### Your task
Please rescale the lines from the one containing "livsstil [livsstil (1 element)] (424, 2262)" up to and including the one containing "redygtig [redygtig (1 element)] (481, 2276)". Give only those lines, with the requests unchanged and every coordinate in the answers multiplied by 2.3 and rounded to a whole number, halves rounded up.

### Raw data
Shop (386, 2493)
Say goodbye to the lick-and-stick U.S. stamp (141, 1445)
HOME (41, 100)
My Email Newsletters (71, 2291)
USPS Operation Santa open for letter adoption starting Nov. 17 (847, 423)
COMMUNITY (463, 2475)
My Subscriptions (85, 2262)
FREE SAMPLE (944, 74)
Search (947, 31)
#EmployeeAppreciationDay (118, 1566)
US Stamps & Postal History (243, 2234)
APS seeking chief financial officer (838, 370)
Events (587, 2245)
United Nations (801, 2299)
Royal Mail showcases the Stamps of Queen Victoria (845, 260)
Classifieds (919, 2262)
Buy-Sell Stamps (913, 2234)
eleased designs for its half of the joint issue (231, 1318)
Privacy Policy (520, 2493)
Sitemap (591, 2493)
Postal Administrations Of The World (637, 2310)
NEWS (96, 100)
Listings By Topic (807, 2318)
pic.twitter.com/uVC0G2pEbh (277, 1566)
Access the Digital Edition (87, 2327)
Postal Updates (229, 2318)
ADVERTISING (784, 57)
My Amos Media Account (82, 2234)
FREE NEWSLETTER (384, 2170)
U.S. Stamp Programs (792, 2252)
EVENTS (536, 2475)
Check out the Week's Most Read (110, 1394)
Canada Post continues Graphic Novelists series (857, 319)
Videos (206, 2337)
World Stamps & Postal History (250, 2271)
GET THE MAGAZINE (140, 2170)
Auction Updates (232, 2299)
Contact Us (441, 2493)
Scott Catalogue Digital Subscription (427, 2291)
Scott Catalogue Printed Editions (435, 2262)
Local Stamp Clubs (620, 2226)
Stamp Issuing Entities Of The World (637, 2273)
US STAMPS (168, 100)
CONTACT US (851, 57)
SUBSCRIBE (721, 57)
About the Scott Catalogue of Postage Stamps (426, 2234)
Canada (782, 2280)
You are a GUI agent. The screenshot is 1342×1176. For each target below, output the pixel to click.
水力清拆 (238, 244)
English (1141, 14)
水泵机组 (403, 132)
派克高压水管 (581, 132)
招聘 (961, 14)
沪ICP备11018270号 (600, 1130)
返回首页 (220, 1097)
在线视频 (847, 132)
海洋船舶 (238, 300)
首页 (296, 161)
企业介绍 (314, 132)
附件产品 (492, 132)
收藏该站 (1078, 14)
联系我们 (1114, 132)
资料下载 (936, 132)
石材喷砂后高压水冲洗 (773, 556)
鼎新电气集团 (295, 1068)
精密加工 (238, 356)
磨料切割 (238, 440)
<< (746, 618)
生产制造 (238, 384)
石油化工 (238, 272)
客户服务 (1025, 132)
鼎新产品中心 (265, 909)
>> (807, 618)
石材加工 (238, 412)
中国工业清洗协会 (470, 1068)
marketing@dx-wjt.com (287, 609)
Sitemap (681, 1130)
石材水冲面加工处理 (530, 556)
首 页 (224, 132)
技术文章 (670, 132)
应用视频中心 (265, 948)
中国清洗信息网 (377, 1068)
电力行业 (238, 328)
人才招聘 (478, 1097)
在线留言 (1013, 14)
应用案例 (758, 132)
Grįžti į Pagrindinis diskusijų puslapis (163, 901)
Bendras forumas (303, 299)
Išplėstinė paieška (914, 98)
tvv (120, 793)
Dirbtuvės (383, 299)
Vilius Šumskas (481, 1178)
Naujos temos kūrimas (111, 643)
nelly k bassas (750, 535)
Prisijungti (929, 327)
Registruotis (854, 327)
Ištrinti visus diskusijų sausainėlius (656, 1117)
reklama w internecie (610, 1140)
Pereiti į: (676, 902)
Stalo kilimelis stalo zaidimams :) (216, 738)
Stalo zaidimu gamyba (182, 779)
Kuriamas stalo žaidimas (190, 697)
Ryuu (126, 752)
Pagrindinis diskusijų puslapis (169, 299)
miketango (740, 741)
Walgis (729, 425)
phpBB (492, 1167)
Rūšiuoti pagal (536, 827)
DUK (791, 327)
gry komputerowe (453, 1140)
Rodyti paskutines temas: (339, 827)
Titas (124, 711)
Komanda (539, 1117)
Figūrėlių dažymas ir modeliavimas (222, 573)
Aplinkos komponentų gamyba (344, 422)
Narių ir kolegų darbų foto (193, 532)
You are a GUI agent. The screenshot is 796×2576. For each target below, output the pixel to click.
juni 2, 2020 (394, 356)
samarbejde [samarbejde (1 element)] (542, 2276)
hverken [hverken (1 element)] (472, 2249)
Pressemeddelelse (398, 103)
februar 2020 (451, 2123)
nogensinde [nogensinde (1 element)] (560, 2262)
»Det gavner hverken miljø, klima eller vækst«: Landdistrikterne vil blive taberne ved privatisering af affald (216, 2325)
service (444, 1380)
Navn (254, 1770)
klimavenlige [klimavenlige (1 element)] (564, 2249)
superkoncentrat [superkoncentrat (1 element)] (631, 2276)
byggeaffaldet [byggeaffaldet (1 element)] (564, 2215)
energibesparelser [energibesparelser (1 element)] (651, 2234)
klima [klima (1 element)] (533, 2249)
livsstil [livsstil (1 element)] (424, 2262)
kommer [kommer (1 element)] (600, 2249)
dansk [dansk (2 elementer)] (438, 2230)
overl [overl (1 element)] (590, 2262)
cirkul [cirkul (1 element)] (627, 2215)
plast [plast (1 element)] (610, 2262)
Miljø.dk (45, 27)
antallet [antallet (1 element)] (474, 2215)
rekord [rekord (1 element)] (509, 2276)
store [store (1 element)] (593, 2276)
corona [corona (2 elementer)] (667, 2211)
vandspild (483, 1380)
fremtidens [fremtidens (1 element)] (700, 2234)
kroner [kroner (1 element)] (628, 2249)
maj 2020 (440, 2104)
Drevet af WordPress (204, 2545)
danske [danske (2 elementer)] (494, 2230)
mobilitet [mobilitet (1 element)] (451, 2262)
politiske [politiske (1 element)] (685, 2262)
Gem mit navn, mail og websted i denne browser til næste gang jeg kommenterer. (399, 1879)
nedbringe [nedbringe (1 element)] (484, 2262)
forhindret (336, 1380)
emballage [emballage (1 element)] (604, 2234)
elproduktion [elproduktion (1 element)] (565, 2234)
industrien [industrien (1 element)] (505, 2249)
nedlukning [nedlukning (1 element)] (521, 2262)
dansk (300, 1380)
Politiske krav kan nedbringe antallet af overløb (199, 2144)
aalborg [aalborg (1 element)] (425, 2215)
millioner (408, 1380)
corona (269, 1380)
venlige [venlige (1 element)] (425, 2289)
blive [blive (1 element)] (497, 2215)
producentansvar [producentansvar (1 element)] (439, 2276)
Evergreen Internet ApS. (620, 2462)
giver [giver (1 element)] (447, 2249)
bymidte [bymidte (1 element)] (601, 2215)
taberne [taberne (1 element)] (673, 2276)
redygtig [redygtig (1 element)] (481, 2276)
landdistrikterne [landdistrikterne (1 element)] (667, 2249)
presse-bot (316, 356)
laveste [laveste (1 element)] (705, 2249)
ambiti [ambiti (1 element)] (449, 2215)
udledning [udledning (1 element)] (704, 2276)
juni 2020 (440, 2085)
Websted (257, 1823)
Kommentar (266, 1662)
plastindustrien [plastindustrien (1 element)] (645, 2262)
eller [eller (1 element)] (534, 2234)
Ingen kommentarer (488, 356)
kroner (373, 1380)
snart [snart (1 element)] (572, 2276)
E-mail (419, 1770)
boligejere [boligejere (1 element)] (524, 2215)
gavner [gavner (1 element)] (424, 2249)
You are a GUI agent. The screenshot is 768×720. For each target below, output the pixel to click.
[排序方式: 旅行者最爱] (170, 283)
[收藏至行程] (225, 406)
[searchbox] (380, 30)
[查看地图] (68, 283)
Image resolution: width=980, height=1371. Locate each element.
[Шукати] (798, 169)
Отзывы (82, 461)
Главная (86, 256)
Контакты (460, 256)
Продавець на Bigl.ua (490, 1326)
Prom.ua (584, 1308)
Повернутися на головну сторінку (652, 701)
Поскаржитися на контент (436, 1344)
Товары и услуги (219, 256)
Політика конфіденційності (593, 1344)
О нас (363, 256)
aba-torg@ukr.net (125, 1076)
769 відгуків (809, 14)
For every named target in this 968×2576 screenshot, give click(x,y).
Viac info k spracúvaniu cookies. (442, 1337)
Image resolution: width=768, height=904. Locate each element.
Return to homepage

### Correct result
livsstil [livsstil (1 element)] (975, 5203)
kommer [kommer (1 element)] (1380, 5173)
dansk [dansk (2 elementer)] (1007, 5129)
overl [overl (1 element)] (1357, 5203)
cirkul [cirkul (1 element)] (1442, 5095)
plast [plast (1 element)] (1403, 5203)
Miljø.dk (104, 62)
antallet [antallet (1 element)] (1090, 5095)
rekord [rekord (1 element)] (1171, 5235)
store [store (1 element)] (1364, 5235)
corona [corona (2 elementer)] (1534, 5085)
vandspild (1111, 3174)
fremtidens [fremtidens (1 element)] (1610, 5138)
kroner [kroner (1 element)] (1444, 5173)
maj 2020 (1012, 4839)
Drevet af WordPress (469, 5854)
danske [danske (2 elementer)] (1136, 5129)
mobilitet [mobilitet (1 element)] (1037, 5203)
politiske [politiske (1 element)] (1576, 5203)
Gem mit navn, mail og websted i denne browser til næste gang jeg kommenterer. (918, 4322)
nedbringe [nedbringe (1 element)] (1113, 5203)
forhindret (773, 3174)
emballage [emballage (1 element)] (1389, 5138)
elproduktion [elproduktion (1 element)] (1300, 5138)
industrien [industrien (1 element)] (1162, 5173)
nedlukning [nedlukning (1 element)] (1198, 5203)
dansk (690, 3174)
Politiske krav kan nedbringe antallet af overløb (458, 4931)
aalborg [aalborg (1 element)] (978, 5095)
millioner (938, 3174)
corona (619, 3174)
venlige [venlige (1 element)] (978, 5265)
blive [blive (1 element)] (1143, 5095)
producentansvar [producentansvar (1 element)] (1010, 5235)
Evergreen Internet ApS. (1426, 5663)
giver [giver (1 element)] (1028, 5173)
bymidte [bymidte (1 element)] (1382, 5095)
taberne [taberne (1 element)] (1548, 5235)
redygtig [redygtig (1 element)] (1106, 5235)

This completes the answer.